■ Fragmento del documento ■
┄┄┄┄┄┄┄┄┄┄┄┄┄┄┄┄┄┄┄┄
# Diferencia entre ULN2803 y ULN2803ag



## Bertifox (Mar 3, 2011)

Hola foristas, alguno de Uds. puede indicarme las diferencias entre el ULN2803 y ULN2803ag, pasa que no puedo encontrar el ULN2803 el cual necesito para un proyecto de control de led RGB.


----------



## Chico3001 (Mar 4, 2011)

Normalmente cuando los fabricantes añaden letras al final indican mejoras leves que no afectan a la funcionalidad del chip, en este caso la A puede indicar mejoras en corriente, temperatura, voltaje (etc), habria que comparar 2 datasheets del mismo fabricante para identificar que mejoras hubo

La terminacion G inica que es un producto "green" o libre de plomo que cumple con la normatividad ROHS

Traducido al español... puedes comprar el ULN2803AG y usarlo como si fuera un ULN2803


----------



## snakewather (Mar 4, 2011)

hola @chico3001 como supiste eso de la terminacion A,G etc... hay una tabla que indique que significan esas terminaciones en los integrados por que la verdad, sabia que se trataba de un modelo mejorado pero siempre estube con la idea de que esas letras eran del num serie o algo parecido.
┄┄┄┄┄┄┄┄┄┄┄┄┄┄┄┄┄┄┄┄
■ Datos sin procesar ■
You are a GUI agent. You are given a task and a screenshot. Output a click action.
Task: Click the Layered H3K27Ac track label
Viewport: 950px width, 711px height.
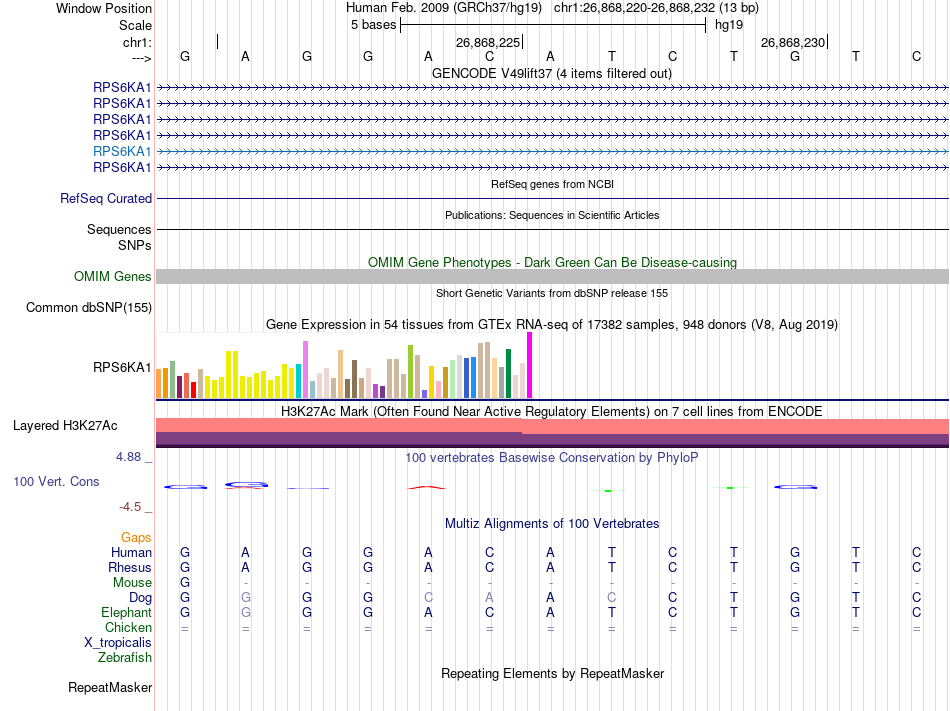point(65,426)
┄┄┄┄┄┄┄┄┄┄┄┄┄┄┄┄┄┄┄┄
■ Conjunto de tareas ■
1) Responde estas preguntas con base en el hilo sobre el ULN2803:
(a) ¿Qué integrado dice Bertifox que no puede encontrar?
(b) Según Chico3001, ¿qué indica la terminación G?
(c) ¿Qué creía snakewather que significaban esas letras finales?
2) Prolonga, por favor, el hilo sobre el ULN2803 a partir de donde termina.

■ Soluciones de ejercicios ■
1)
(a) El ULN2803.
(b) Que es un producto "green" o libre de plomo que cumple con la normatividad ROHS.
(c) Que eran del número de serie o algo parecido.

2)
----------



## Ferny (Mar 4, 2011)

Esa terminación también puede ser para indicar el tipo de encapsulado (DIP, SOIC, etc.), su rango de temperaturas (comercial, industrial o militar), o el tipo de distribución (en reel, tubo...). Un ejemplo: http://www.farnell.com/datasheets/87988.pdf


----------



## Chico3001 (Mar 4, 2011)

snakewather dijo:


> hola @chico3001 como supiste eso de la terminacion A,G etc... hay una tabla que indique que significan esas terminaciones en los integrados por que la verdad, sabia que se trataba de un modelo mejorado pero siempre estube con la idea de que esas letras eran del num serie o algo parecido.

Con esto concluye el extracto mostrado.